Aller au contenu

Page:Corneille, Pierre - Œuvres, Marty-Laveaux, 1862, tome 4.djvu/156

La bibliothèque libre.
Le texte de cette page a été corrigé et est conforme au fac-similé.

Dis-moi, me trouves-tu bien fait en cavalier ?
Ne vois-tu rien en moi qui sente l’écolier[1] ?
Comme il est malaisé qu’aux royaumes[2] du Code
On apprenne à se faire un visage à la mode,
J’ai lieu d’appréhender…

CLITON.

J’ai lieu d’appréhender…Ne craignez rien pour vous :
Vous ferez en une heure ici mille jaloux.
Ce visage et ce port n’ont point l’air de l’école,
Et jamais comme vous on ne peignit Bartole[3] :
Je prévois du malheur pour beaucoup de maris.
Mais que vous semble encor maintenant de Paris ?

DORANTE.

J’en trouve l’air bien doux, et cette loi bien rude,
Qui m’en avoit banni sous prétexte d’étude.
Toi qui sais les moyens de s’y bien divertir,
Ayant eu le bonheur de n’en jamais sortir[4],
Dis-moi comme en ce lieu l’on gouverne les dames.

CLITON.

C’est là le plus beau soin qui vienne aux belles âmes,
Disent les beaux esprits. Mais sans faire le fin,
Vous avez l’appétit ouvert de bon matin :
D’hier au soir seulement vous êtes dans la ville,
Et vous vous ennuyez déjà d’être inutile !
Votre humeur sans emploi ne peut passer un jour,
Et déjà vous cherchez à pratiquer l’amour !
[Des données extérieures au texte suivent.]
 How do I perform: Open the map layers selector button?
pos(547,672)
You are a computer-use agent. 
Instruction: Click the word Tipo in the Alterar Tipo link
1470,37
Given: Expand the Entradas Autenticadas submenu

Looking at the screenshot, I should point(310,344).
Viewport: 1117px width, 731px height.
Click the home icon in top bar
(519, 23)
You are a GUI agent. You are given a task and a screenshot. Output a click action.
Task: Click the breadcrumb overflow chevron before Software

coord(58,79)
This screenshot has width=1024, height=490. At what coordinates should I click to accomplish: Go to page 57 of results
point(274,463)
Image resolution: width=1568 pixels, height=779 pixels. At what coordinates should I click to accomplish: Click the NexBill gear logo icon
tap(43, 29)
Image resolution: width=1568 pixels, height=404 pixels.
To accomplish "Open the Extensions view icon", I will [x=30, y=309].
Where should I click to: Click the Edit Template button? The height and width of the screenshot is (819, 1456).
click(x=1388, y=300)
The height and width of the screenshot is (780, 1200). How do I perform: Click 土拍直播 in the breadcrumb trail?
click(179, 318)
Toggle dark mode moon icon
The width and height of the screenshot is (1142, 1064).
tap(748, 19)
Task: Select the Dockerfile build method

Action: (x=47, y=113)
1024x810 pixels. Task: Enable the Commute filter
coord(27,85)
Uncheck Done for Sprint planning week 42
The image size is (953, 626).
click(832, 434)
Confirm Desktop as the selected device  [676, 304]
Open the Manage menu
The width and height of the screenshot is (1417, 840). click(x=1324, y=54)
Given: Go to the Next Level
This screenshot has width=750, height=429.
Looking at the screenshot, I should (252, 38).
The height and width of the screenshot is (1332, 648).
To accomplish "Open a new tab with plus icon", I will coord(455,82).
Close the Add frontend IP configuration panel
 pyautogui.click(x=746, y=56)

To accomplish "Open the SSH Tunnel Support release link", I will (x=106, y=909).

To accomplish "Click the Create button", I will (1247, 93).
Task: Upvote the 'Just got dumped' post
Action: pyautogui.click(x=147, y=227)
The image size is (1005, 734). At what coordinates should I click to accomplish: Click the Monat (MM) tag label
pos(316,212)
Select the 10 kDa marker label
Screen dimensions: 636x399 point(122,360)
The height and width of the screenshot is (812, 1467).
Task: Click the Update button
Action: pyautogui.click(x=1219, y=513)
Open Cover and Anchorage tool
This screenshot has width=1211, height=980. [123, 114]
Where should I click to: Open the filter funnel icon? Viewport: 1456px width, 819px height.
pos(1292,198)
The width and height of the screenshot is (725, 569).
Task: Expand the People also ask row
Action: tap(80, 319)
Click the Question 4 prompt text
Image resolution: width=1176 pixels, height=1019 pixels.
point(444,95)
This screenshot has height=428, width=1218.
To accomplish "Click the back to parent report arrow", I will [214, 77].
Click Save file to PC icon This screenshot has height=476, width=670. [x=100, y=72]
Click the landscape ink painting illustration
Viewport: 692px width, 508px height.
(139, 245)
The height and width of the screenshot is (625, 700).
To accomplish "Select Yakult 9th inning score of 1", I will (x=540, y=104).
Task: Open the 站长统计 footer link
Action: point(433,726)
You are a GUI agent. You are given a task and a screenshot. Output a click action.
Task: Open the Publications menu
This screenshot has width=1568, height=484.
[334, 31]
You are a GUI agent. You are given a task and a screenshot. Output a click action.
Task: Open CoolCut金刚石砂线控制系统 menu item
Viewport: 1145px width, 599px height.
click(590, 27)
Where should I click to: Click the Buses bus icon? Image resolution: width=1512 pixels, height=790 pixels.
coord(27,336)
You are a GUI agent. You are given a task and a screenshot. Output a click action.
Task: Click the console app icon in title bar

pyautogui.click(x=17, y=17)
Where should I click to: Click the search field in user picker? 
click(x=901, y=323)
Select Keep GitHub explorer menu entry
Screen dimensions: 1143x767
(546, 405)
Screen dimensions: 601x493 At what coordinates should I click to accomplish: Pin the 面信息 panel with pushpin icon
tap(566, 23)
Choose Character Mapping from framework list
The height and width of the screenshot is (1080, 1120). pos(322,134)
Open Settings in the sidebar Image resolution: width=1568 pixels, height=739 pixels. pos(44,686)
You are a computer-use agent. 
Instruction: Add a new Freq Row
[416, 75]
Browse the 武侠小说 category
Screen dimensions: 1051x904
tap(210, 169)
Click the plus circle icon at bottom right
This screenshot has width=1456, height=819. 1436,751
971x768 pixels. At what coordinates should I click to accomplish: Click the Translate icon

  1. Var. Ma mine a-t-elle rien qui sente l’écolier ?
    Qui revient comme moi des royaumes du Code
    Rapporte rarement un visage à la mode.
    CLIT. Cette règle, Monsieur, n’est pas faite pour vous. (1644-56)

    — Voyez ci-dessus la Notice, p. 127.

  2. L’édition de 1692 a remplacé le pluriel par le singulier : au royaume.
  3. Cosme Bartole, que Dumoulin appelle « le premier et le coryphée des interprètes du droit, » naquit à Sasso-Ferrato, dans l’Ombrie, en 1313, et mourut à Pérouse en 1356.
  4. Var. Ayant eu le bonheur que de n’en point sortir. (1644-56)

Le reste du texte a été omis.